Le consentement est central, y compris quand la communication est atypique. Il implique de rechercher des signes clairs d’accord ou de refus, de proposer des alternatives, et d’éviter de forcer le contact physique (câlins, prise de main, immobilisation). On peut parler de préférences, de limites et de besoins sensoriels plutôt que d’« opposition ».

À l’oral, des formulations simples aident : « Est-ce que c’est OK pour toi ? », « Tu préfères A ou B ? », « On fait une pause ? », « Montre-moi / écris-moi ». Reconnaître un refus n’est pas céder : c’est construire une relation sûre.

Enfance, âge adulte et mythes fréquents : préciser sans infantiliser

Une idée reçue persistante consiste à associer l’autisme uniquement à l’enfance. Or, les enfants autistes deviennent des adultes autistes, avec des enjeux propres : études, travail, logement, santé, parentalité, vie sociale. L’infantilisation (ton condescendant, surnoms, décisions sans la personne) est une forme de mise à l’écart.

Autre mythe : « l’autisme se voit ». Certains besoins sont invisibles (fatigue sociale, anxiété, surcharge sensorielle). À l’inverse, certains comportements visibles (stéréotypies, évitement du regard, besoin de routine) peuvent être des stratégies de régulation plutôt que des « bizarreries ».

Pour aller plus loin dans une approche de sensibilisation respectueuse, vous pouvez consulter Journée mondiale de sensibilisation à l’autisme. L’important, dans toutes les conversations, est de décrire des situations concrètes (« de quoi a-t-il besoin pour participer ? ») plutôt que de coller des étiquettes (« il est... »).

Parler juste, ce n’est pas « trouver le mot parfait » une fois pour toutes : c’est ajuster son langage pour mieux comprendre, mieux inclure et laisser la personne définir ce qui la concerne.

Questions fréquentes

Faut-il dire « trouble » ou éviter le mot ?

Tout dépend du contexte. « Trouble » peut être utile dans un cadre médical ou administratif. Dans la vie courante, on peut dire « autisme » ou « personne sur le spectre » sans réduire la personne à un problème. L'essentiel est d'éviter les jugements de valeur.

Pourquoi « souffre d'autisme » est souvent mal reçu ?

Parce que cela présuppose une souffrance constante et uniforme. Certaines difficultés peuvent être réelles, mais elles dépendent aussi de l'environnement et du soutien. Dire « est autiste » ou « a un autisme » laisse davantage de place à la réalité vécue.

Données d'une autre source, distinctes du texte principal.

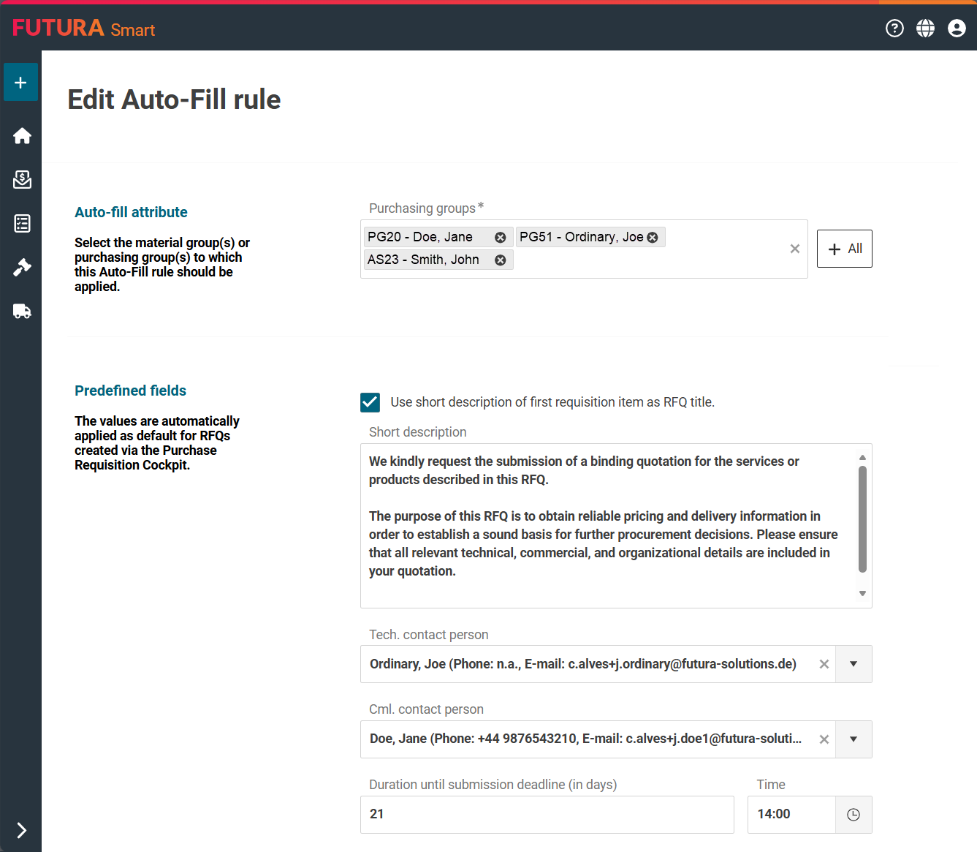Expand the Cml. contact person dropdown

pyautogui.click(x=853, y=739)
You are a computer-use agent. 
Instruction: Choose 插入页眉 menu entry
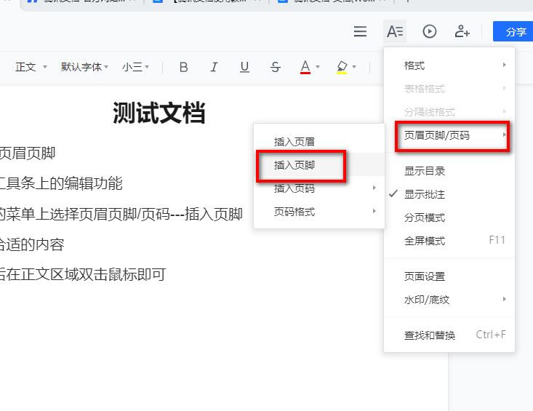click(x=294, y=142)
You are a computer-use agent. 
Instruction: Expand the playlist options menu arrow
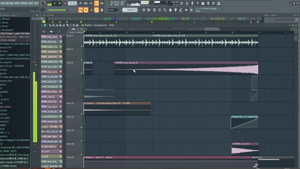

Comment parler d'une crise ou d'une « meltdown » en français ?

On peut dire « surcharge », « crise de détresse » ou « épisode de surcharge sensorielle/émotionnelle ». L'idée est de décrire un dépassement des capacités de régulation, pas un comportement volontaire. Cela oriente vers l'apaisement et la prévention plutôt que la sanction.

Que répondre à « on est tous un peu autistes » sans s'énerver ?

Vous pouvez dire que beaucoup de personnes partagent des traits isolés, mais que l'autisme correspond à un ensemble de caractéristiques et de besoins durables qui impactent la vie quotidienne. Reconnaître les ressemblances ne doit pas effacer la réalité du handicap.

Comment nommer les aménagements sans les présenter comme des privilèges ?

Parlez de « compensations », « adaptations » ou « supports », comme on parle de lunettes ou de sous-titres. Expliquez qu'ils visent l'égalité d'accès, pas un avantage. Décrire l'objectif concret (« réduire la surcharge », « clarifier la consigne ») aide à faire accepter ces mesures.